Recorded data:
* * * * * * *
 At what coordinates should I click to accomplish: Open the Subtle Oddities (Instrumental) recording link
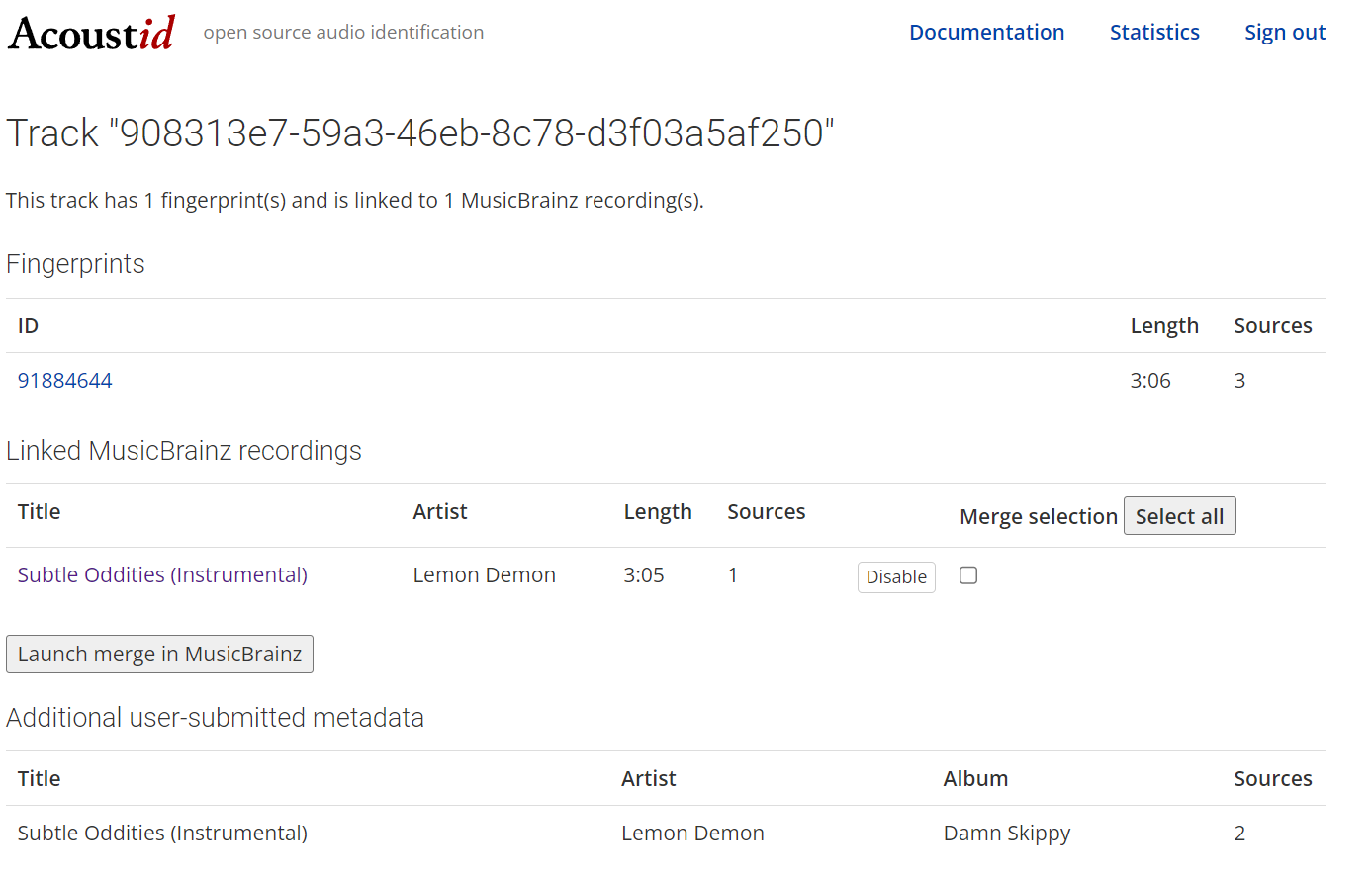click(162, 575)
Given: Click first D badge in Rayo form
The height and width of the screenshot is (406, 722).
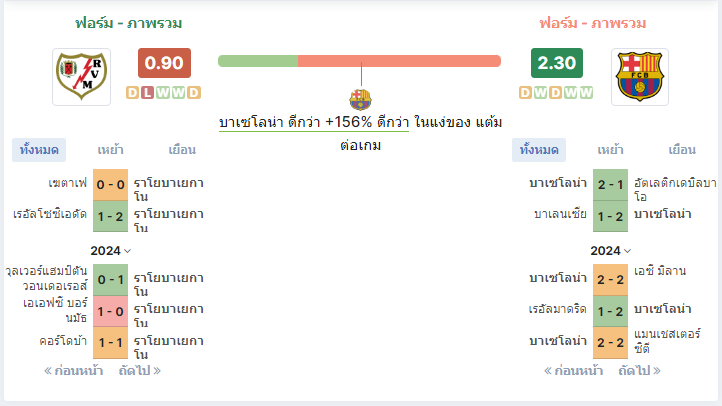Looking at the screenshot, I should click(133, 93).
* * * * * * *
### Work order
Take the line that contains "Given: Click first D badge in Rayo form" and every line after it down to the last line of the entries above, and output them exactly, with nothing else and no pictures.

### Answer to the problem
Given: Click first D badge in Rayo form
The height and width of the screenshot is (406, 722).
Looking at the screenshot, I should click(133, 93).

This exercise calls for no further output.